Adrián Cortés

Personal information
- Full name: Adrián Cortés Valdovino
- Date of birth: November 19, 1983 (age 41)
- Place of birth: Mexico City, Mexico
- Height: 1.75 m (5 ft 9 in)
- Position(s): Defender

Senior career*
- Years: Team / Apps / (Gls)
- 2003–2013: Cruz Azul / 65 / (3)
- 2008: → Coronel Bolognesi (loan) / 18 / (0)
- 2008–2009: → Tecos UAG (loan) / 13 / (0)
- 2013: Guadalajara / 3 / (0)
- 2013–2014: → Veracruz (loan) / 30 / (0)
- 2014–2015: Veracruz / 26 / (0)
- 2015–2017: Puebla / 2 / (0)
- 2016: → Cafetaleros (loan) / 14 / (0)

International career
- 2003: Mexico U20 / 1 / (0)

Managerial career
- 2019: Oaxaca Reserves and Academy
- 2019–2023: Cruz Azul Reserves and Academy

= Adrián Cortés =

Mexican footballer (born 1983)

Adrián Cortés Valdovino (born November 19, 1983) is a Mexican professional football coach and a former defender.

==Cruz Azul==
He made his debut April 6, 2003, against Deportivo Toluca, a game which resulted in a 3–1 victory for Cruz Azul. Adrián Cortés was on Cruz Azul's bench for 4 years, only being able to participate in 23 games (9 games as starter, 5 of them being in the Primera División Apertura 2003) in his entire stay at Cruz Azul. Primera División Apertura 2003 was his most active season in Cruz Azul, but unfortunately, the Mexican defender could not find a permanent spot in the team that had brought him up.

==Coronel Bolognesi==
Juan Reynoso, former Cruz Azul player, took Adrian Cortes to his Peruvian team, Coronel Bolognesi.
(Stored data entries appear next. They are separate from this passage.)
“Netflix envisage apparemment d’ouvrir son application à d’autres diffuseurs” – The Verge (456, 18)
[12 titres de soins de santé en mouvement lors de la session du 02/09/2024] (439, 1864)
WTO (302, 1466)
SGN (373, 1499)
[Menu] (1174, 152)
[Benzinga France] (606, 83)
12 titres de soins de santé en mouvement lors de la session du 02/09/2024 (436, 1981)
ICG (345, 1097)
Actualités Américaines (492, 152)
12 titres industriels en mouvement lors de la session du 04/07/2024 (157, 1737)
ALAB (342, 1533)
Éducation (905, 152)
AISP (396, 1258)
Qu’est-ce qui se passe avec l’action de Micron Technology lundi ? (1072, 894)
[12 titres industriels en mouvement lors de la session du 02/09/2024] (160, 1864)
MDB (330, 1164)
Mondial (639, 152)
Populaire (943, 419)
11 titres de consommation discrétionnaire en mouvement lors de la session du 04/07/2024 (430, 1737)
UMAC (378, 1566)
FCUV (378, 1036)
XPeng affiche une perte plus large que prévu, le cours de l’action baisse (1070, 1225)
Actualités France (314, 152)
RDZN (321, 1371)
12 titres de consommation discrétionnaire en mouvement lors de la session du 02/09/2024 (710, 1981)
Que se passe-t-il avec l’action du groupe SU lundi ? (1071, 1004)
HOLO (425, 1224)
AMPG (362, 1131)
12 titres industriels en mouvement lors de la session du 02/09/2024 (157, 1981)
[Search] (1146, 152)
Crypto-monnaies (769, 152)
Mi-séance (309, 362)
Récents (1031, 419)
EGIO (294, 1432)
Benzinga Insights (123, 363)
Adrian Cortes did not let the opportunity slip, which even gave him the possibility to play in Copa Libertadores, the most prestigious CONMEBOL club-based tournament. His visit to Peru lasted only a semester, Adrian Cortes played for Tecos UAG in 2008. He then played for Cruz Azul Hidalgo in 2009.